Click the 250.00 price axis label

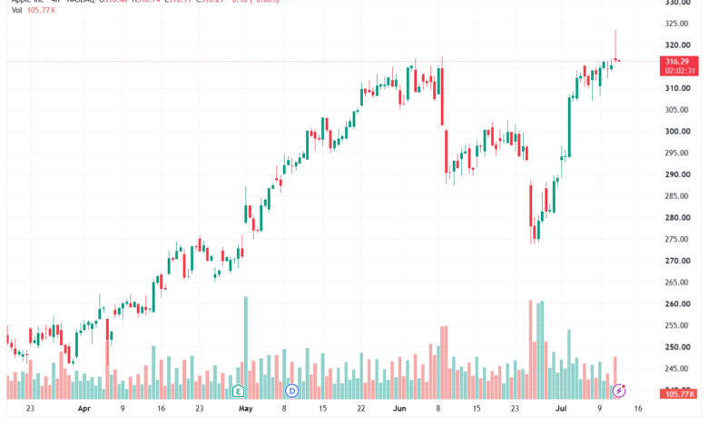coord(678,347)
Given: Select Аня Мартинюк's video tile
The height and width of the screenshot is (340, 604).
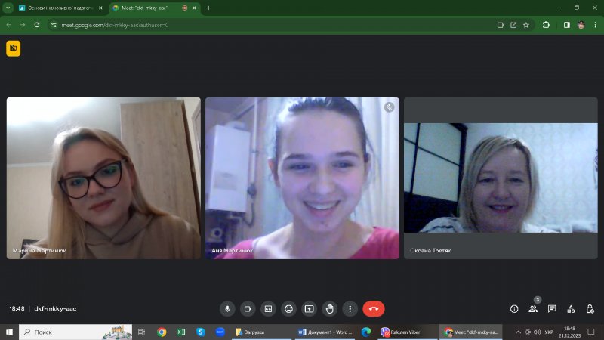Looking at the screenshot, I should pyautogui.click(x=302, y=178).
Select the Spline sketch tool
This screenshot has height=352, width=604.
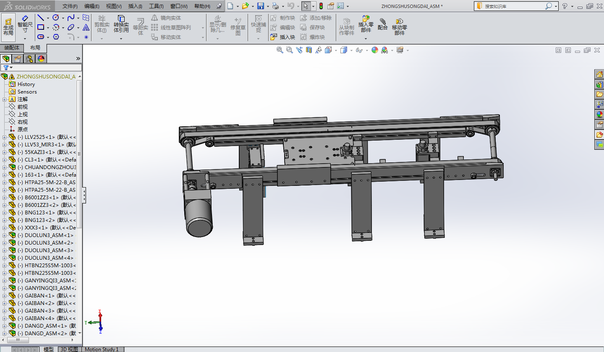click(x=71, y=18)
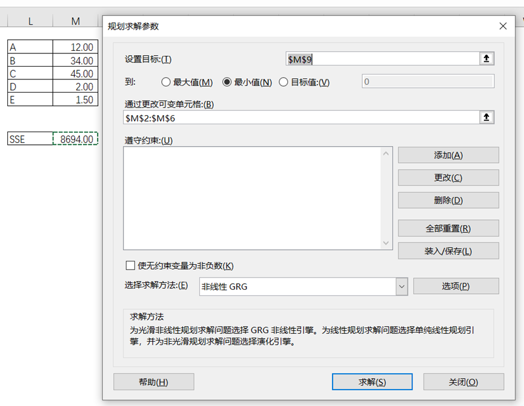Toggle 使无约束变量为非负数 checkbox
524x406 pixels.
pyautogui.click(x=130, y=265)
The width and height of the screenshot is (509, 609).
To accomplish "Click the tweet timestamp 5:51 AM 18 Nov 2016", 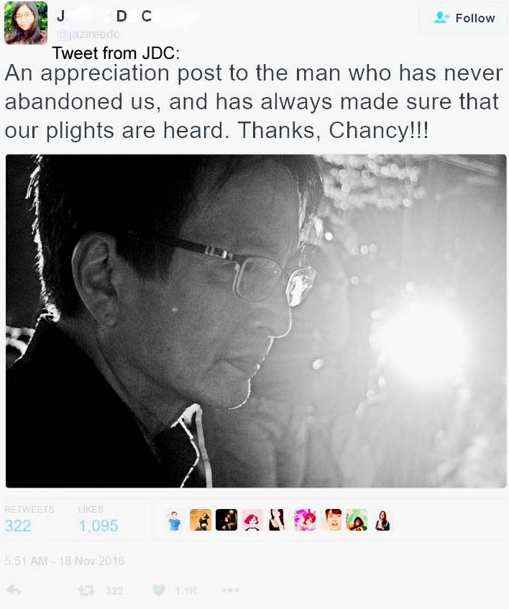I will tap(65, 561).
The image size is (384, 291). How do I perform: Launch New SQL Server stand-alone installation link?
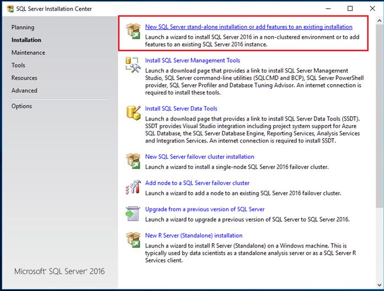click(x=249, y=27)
--
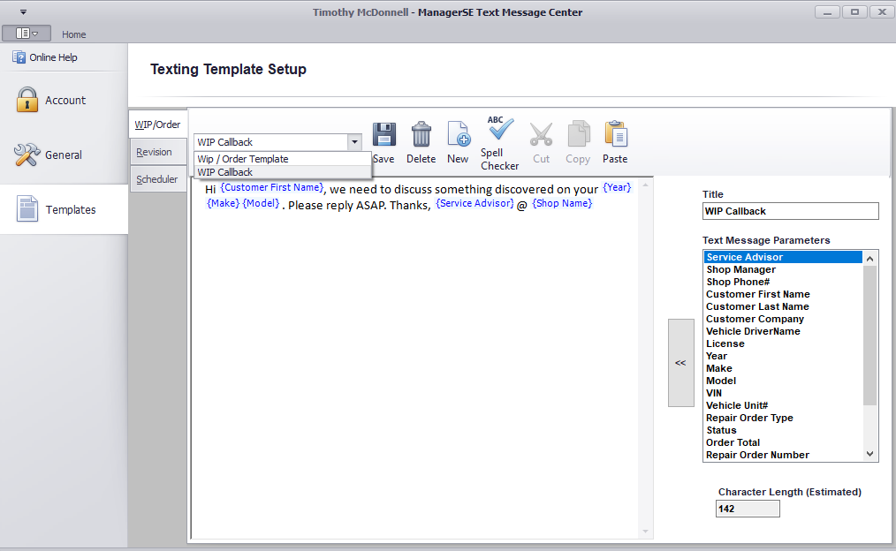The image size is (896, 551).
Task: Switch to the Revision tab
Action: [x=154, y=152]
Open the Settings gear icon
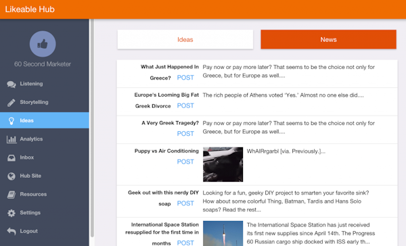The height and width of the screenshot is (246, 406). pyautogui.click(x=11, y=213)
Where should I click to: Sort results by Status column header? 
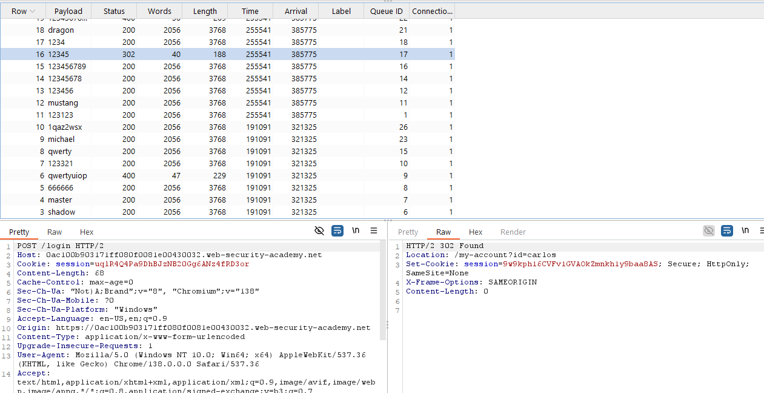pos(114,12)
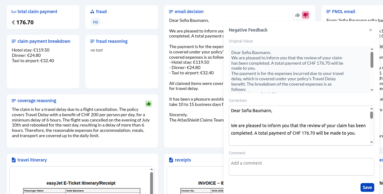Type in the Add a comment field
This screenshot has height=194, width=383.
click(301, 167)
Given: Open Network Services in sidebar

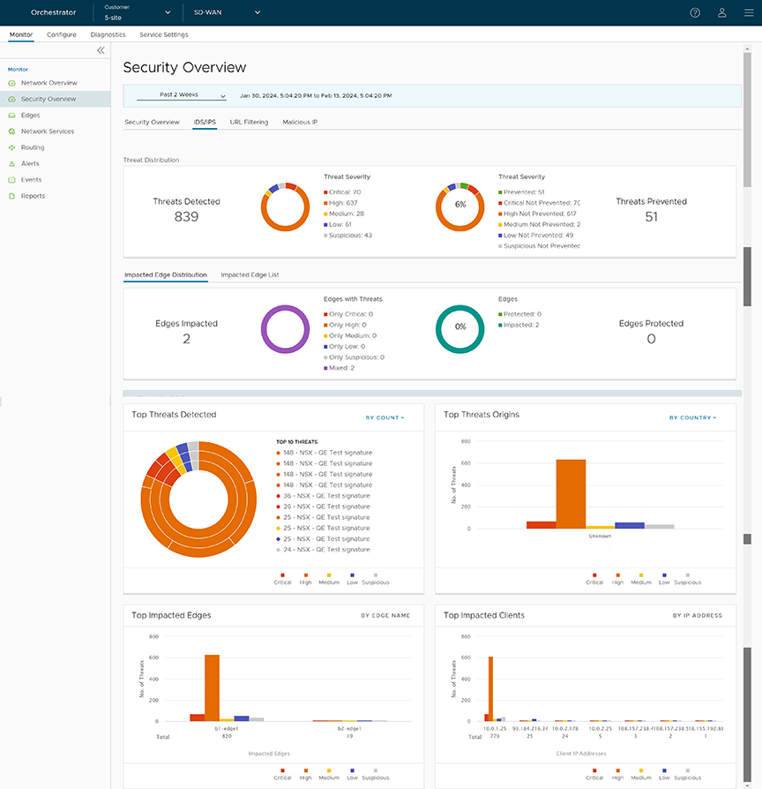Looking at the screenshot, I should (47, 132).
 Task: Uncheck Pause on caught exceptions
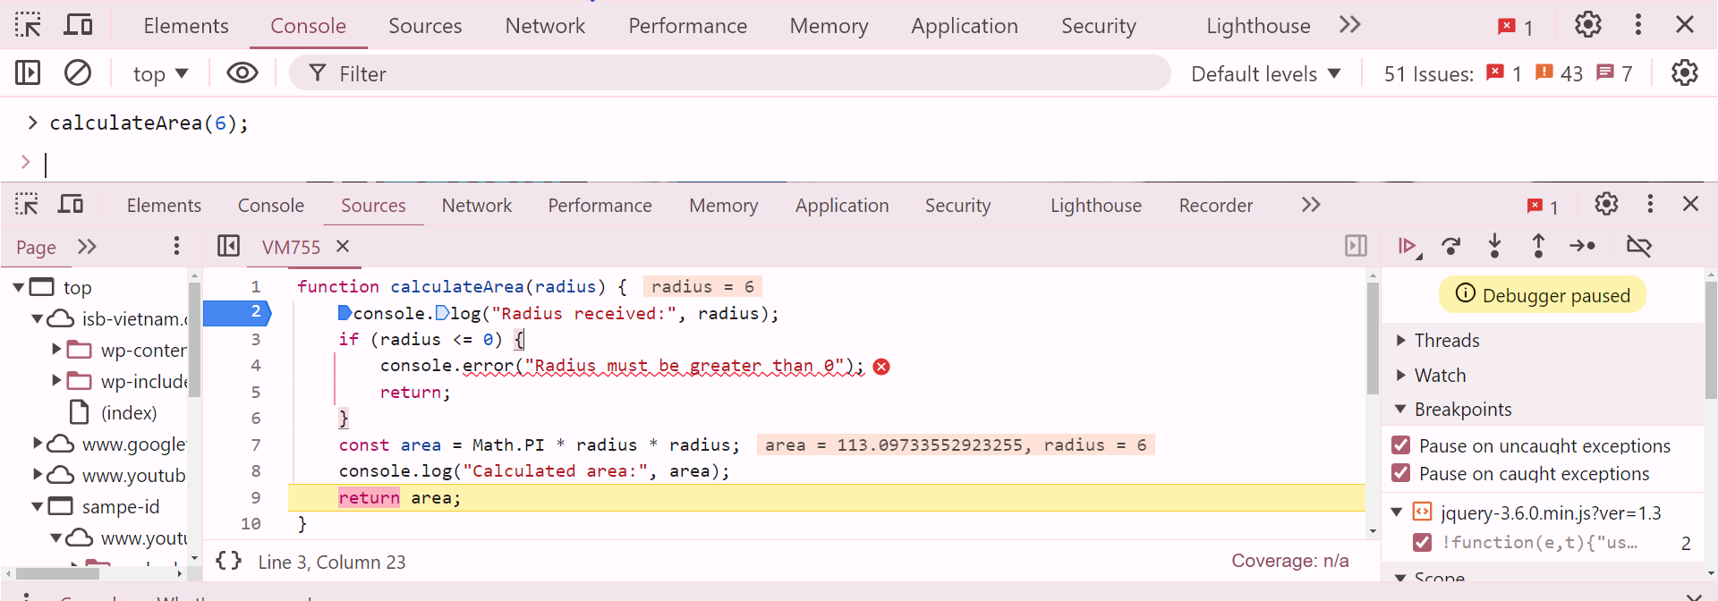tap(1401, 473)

▶ _Required work_: Copy out all lines from the records where the word "Select" appears.

▶ _Output_:
Given: Select Аня Мартинюк's video tile
Select the Spline sketch tool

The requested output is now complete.